To choose without leaving the CLI you need to see what's there:

  • keryx voice takes --workspace <slug> [--line N] lists candidate takes per line with duration and (when screening is on) a stilt score + the selected marker. Text + JSON.
  • Actual listening stays out-of-band (or the studio) — keryx surfaces the metadata that ranks them.

3.3 Take screening (stilt detection)

The reads that fail are over-paused ("ef… ef… um-peg"). Screen takes by counting internal silences (a silencedetect-style pass over each take) and comparing to the intended pause count — the number of ellipses () / <break> tags in that line's vo text. A take with materially more internal pauses than intended is flagged/ranked lower.

  • Exposed as a score in voice takes and an optional voice pick --best <line> that promotes the top-ranked take.
  • The silence analysis reuses the render backend (afmpeg/ffmpeg) — no new dependency.
  • Screening is a heuristic aid, never an auto-decision unless --best is asked for (preserves the taste-gate; the human still chooses).

4. Requirements

  • R-GEN-36 (MUST) voice gen --lines <list|range> re-rolls exactly the named lines (M takes each), leaving other lines' takes and selections untouched (--line N is the single-line alias).
  • R-GEN-37 (SHOULD) voice takes [--line N] lists candidates with duration + selected marker (text + JSON).
  • R-GEN-38 (SHOULD) Take screening scores each candidate by internal-pause count vs the line's intended pauses (ellipses/<break>); surfaced in voice takes.
  • R-GEN-39 (MAY) voice pick --best <line> promotes the top-screened take; screening never auto-promotes otherwise.

5. Testing (TDD)

  • --lines 3,5,7 / --lines 3-6 parsing + that only those lines' take slots change (fake TTS).
  • voice takes JSON lists the right candidates + durations (fake renderer probe).
  • Stilt scoring: a synthetic take with N detected silences vs a line with K intended pauses yields the expected score; --best picks the highest-ranked.

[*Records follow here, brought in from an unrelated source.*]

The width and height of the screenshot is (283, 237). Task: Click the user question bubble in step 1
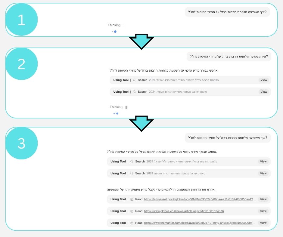click(227, 12)
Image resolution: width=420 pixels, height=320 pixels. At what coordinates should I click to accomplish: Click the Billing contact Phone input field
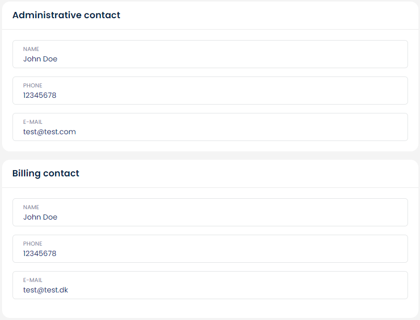pyautogui.click(x=210, y=249)
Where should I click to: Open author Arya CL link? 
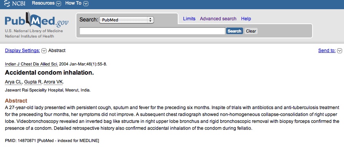click(x=13, y=82)
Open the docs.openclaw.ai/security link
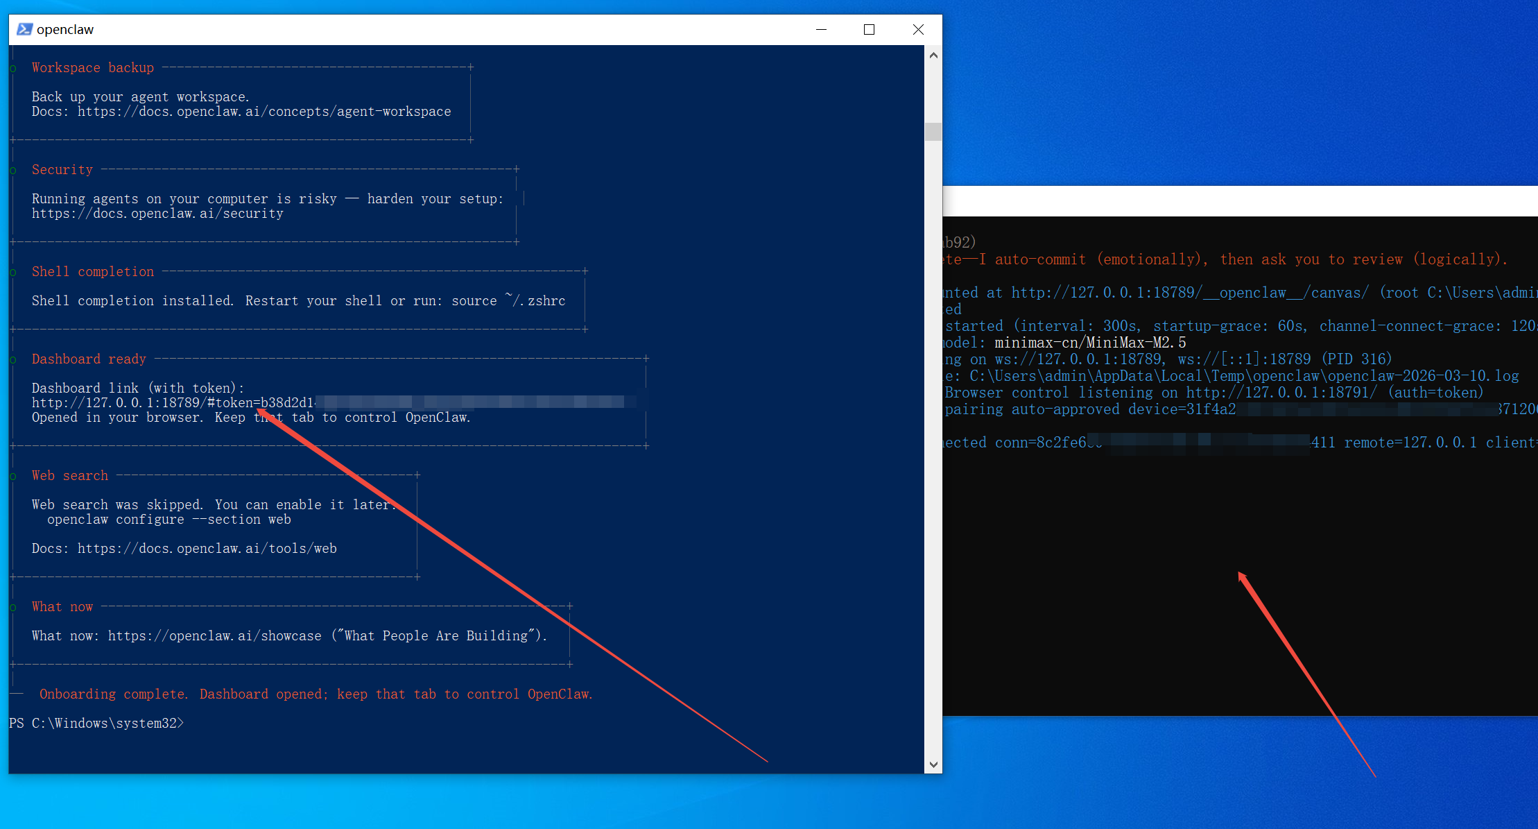 157,214
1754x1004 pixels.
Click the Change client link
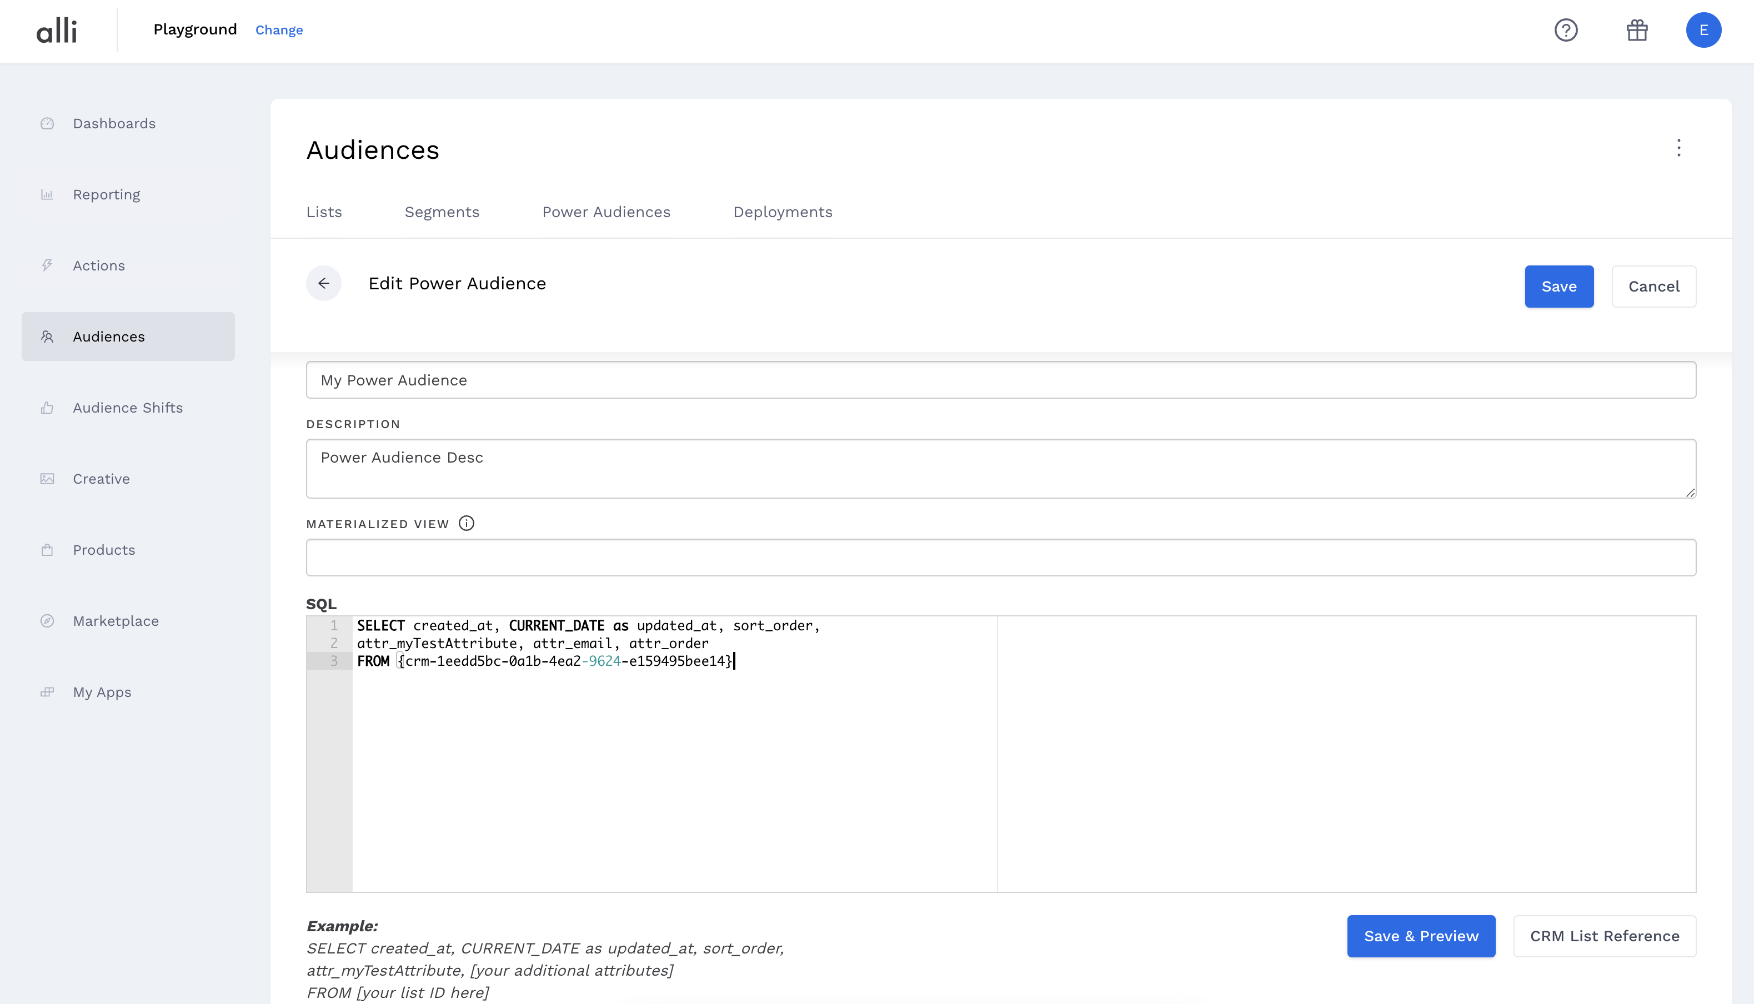279,30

Silence detection is faked at the seam (no real audio).

6. Resolved decisions

Reviewed with Matt 2026-06-29:

  • D1 (was Q1) — subset surface: --lines <list|range> on the existing voice gen (one mental model), --line N kept as the single-line alias.
  • D2 (was Q2) — phasing: subset re-roll + voice takes listing first (R-GEN-36/37, MUST); stilt screening is a fast-follow (R-GEN-38/39) once the silence-detection seam exists.
  • D3 (was Q3) — the studio already covers the "choose" half. Spec 0016 (studio audio takes) already provides generate / audition / pick over the worktree, and notes no ListVOTakes core exists yet. So this spec's CLI adds subset re-roll + a headless take listing (the new ListVOTakes core benefits both CLI and studio) + screening; it does not build a CLI audition UI (that's the studio's job).